By Sarah Pridgeon
After two full weeks without telephone service in the wake of October’s storm, CenturyLink agreed to refund its Beulah customers for the majority of the outage. But when the company accidentally issued a debit instead of a credit, some began to question whether things really have improved since its 2008 Public Service Commission hearings.
“This is very, very embarrassing and very hard on our customers… I personally think we’ve concluded it is human error,” said Kristen Lee, Director of Regular and Legislative Affairs, at a PSC hearing.
“Certainly this isn’t something we would ever have wanted to happen and so I apologize on behalf of the company.”
A blanket adjustment was issued to all Beulah customers in the first part of November, said Customer Advocacy Manager Greg Norman. But when he checked the system after the credits were issued, the cost had been applied as a debit instead of a credit.
Norman alerted the persons responsible and initiated the process of both reissuing the credit and refunding the debit. The customer advocacy group called customers to alert them of the mistake and explain that the credit would appear on their December bill.
“We either spoke to them or left a message. There might have been a few we haven’t been able to reach and we’re still trying to call on those,” he said.
“We believe that the issue has been resolved at this time.”
When asked if follow-up calls would be made to those customers who couldn’t be reached, Norman explained that leaving a message had been considered sufficient. He also noted that a second credit will be applied to the next bill sent out because the first did not include taxes.
Any customer who paid the bill in full, including the accidental debit, will see a credit for this amount on their account.
“That’ll just roll over to the December bill,” Norman said. “There will be no loss of money to our customers.”

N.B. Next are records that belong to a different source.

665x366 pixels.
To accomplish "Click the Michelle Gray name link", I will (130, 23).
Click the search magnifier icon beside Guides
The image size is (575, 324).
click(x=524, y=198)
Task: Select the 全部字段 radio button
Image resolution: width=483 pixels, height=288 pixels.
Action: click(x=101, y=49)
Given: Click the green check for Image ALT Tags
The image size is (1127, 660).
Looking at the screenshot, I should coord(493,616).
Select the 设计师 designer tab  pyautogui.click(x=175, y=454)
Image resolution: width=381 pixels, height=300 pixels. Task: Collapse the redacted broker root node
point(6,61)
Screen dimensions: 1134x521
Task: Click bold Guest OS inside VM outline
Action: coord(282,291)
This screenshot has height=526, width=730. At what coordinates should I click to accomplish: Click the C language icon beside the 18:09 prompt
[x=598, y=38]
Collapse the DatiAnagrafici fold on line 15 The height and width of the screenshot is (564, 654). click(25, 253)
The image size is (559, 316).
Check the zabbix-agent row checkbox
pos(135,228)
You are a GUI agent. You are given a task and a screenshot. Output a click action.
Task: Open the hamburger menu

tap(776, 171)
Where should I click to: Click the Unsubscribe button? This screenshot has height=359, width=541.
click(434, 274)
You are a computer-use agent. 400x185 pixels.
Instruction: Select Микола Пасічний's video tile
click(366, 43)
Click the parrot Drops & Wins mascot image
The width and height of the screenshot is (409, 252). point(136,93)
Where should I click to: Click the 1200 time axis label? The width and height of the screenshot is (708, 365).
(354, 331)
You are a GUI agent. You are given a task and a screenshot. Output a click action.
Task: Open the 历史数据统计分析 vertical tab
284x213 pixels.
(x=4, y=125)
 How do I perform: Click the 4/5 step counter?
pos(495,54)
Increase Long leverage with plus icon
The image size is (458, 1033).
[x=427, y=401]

Members of the commission questioned whether the customer advocacy group had left a contact number for customers in their messages. Norman responded that a contact number is included on every bill and the customer service office has been alerted of the situation.
“I would have to say [that with] most of the customers, we didn’t get too much or any negative feedback. They were grateful that we called and were taking care of the problem for them,” he said, adding that the system is being fixed to ensure the mistake is never repeated.
“We were concentrating on getting the credits on the bill, so now we’ll work on fixing the problem so that it doesn’t happen again.”
Not every attendee at the meeting was content with CenturyLink’s explanations. The commission commented that similar issues appear to exist today as when the company’s predecessor, Qwest, ran the service, particularly with its communications.
John Schoffstall, President of the Ranch A Association, complained that not every customer had been alerted, for example.
“My secretary tells me she has had no contact with the people from CenturyLink,” he said. “She has tried to call them and had no response, so I don’t think their response today is satisfactory.”
Schoffstall later pointed out that the same problems were brought up at the 2008 hearing and customers have still not had the satisfaction of the problem being solved. He suggested that something needs to be done to make CenturyLink aware of this.
“I’d suggest a million dollar fine,” he said, which the commission agreed to take under advisement.
County Attorney Joe Baron questioned why credit was only given for 12 days when customers were without phone service for 14, from October 4 to 18.
“The snowstorm hit on October 4 and, due to a power outage, our systems were down until October 7,” explained Lee.
The company attempted to restore the service on October 8, when it was able to access the broken generator. It did not issue credit for those two days.
“Specifically, in our tariffs it says that outages caused by weather are not compensated,” Lee explained.
“The issue primarily is that there were two days where it was due to a power outage, not our equipment.”
Nels Smith, however, argued that the cause of the outage should not be a factor in the amount credited to customers.
“The cause is irrelevant to the fact that they didn’t deliver the service that they are obligated to serve,” he said.
“If they’ve slipped a tariff in there that somehow allows them to not give credit when they fail to deliver service, I suggest that they be ordered to give credit for the amount of time of the actual outage, along with all associated fees and taxes, and that that tariff and any others that might work such an injustice on the customers be called up for review.”
The commission directed Chris Petrie, Secretary and Chief Counsel, to investigate the tariff in question. Baron meanwhile spoke of Beulah customers who had spent considerable time attempting to contact the company to question the mistake, calling this a “common theme” across the region.
He suggested that CenturyLink set up a point of contact for customers to call about an outage.
“We have one general repair number that a lot of calls go to and I’m not sure why people are having so much trouble getting through but obviously, according to Mr. Baron, they are,” responded Norman.
A similar story was heard during recent investigations into CenturyLink’s quality and reliability of service in Lusk. Customer reports indicated that outages were common and lengthy and repair seldom happened promptly, while there was a broad dissatisfaction with the company’s system for reporting problems.
The commission questioned why this is a consistent theme and agreed that Norman be appointed as a contact person at least until the issue is resolved. His direct number for customers with questions is 307-633-2708.